2. mount the current ("primary") ESP to /efi/, and expect that
   "secondary" ESPs are mounted to /efi.mirror/$DEVNAME/ or so, and
   then first operate on the primary ESP, and then only sync a very
   specific subset of dirs from the primary to the secondary ESPs,
   i.e. /loader/, /efi/Linux and /efi/systemd. Syncing would be
   "dumb", i.e. stupidly copy over, and remove dentrys not existing in
   the source.

   This is far from trivial to implement, because how would we even
   decide what to mount to /efi.mirror/$DEVNAME/, how would we expect
   users to mark the set of partitions? probably would require some
   udev rule, but that creates messy problems around waiting for these
   mirrors on boot (because we do update the ESP automatically at
   boot, for updating the random seed automatically, and more). After
   all it should be OK if mirrors go missing, but that means we cannot
   really delay booting waiting for them anymore (because we cannot
   distinguish the case "device is just slow to pop up" from the case
   "device is dead").

2b. same as 2, but try to be "smart" with syncing, ie. look at file
    mtimes, and let the newer versions win. Probably doomed to fail,
    due to clock/timezone unreliability in early boot and in
    particular firmware writes.

3. some scheme where there's no primary nor secondary, but just an
   equal set of partitions. This is harder than it sounds, since it
   raises questions what to do if updating some partitions works but
   things fail on others: do we undo the first change again, or do we
   just continue? if we declared one of the copies as "primary" (as
   suggested above) this problem goes away somewhat, since it would
   mean we could have strict success rules on the "primary" copy, and
   lax rules on the "secondary" copies. This also would have the
   problem that 3rd party tools are generally not ready to deal with
   the fact that there's more than one equivalent esp.

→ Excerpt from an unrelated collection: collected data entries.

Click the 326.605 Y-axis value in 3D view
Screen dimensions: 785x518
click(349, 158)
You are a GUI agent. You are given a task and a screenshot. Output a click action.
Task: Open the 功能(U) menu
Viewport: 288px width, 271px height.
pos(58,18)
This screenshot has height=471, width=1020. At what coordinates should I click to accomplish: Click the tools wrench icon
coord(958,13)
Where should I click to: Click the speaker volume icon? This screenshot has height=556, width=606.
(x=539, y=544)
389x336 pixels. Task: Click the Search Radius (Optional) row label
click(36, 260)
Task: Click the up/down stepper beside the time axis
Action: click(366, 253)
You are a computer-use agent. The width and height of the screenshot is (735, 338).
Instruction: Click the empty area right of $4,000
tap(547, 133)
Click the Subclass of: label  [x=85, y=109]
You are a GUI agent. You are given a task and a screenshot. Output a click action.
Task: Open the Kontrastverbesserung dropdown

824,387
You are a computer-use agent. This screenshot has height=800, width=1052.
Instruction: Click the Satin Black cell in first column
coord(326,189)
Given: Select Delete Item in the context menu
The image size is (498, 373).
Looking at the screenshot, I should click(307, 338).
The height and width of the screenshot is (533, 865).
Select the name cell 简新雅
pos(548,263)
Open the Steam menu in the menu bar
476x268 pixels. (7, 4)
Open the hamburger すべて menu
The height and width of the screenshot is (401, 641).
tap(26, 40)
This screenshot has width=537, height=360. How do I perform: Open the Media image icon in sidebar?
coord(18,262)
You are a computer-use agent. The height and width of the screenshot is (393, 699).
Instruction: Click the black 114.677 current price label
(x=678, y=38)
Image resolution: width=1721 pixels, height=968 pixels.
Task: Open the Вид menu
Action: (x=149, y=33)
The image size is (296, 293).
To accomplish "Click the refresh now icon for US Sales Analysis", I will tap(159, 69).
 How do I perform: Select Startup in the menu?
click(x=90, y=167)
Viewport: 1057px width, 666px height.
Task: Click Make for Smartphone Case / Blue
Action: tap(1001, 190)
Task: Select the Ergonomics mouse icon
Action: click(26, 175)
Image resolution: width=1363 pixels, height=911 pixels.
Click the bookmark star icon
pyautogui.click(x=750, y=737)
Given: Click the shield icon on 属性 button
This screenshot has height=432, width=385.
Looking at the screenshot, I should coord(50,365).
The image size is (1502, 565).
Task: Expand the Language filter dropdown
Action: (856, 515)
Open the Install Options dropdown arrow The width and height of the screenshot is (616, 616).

Hence, approach 2 is probably the best, but the waiting issue is a
major headache. it would probably mean we store away the list of
primary+secondary ESPs we have seen so far in a file in the ESP (which
is then sync'ed to all). And then add "bootctl wait-secondary-esps" or
so as a new tool that waits for them to show up, with some time-out
applied. But, uh, this gets so involved so quickly. (as you then
probably also need "bootctl add-secondary-esp" and "bootctl
remove-secondary-esp")

But anyway, if this matters to you, feel free to send a patch for
this, but it's not really job for a day or two, it's much more
involved than one might think.

Lennart

--
Lennart Poettering, Berlin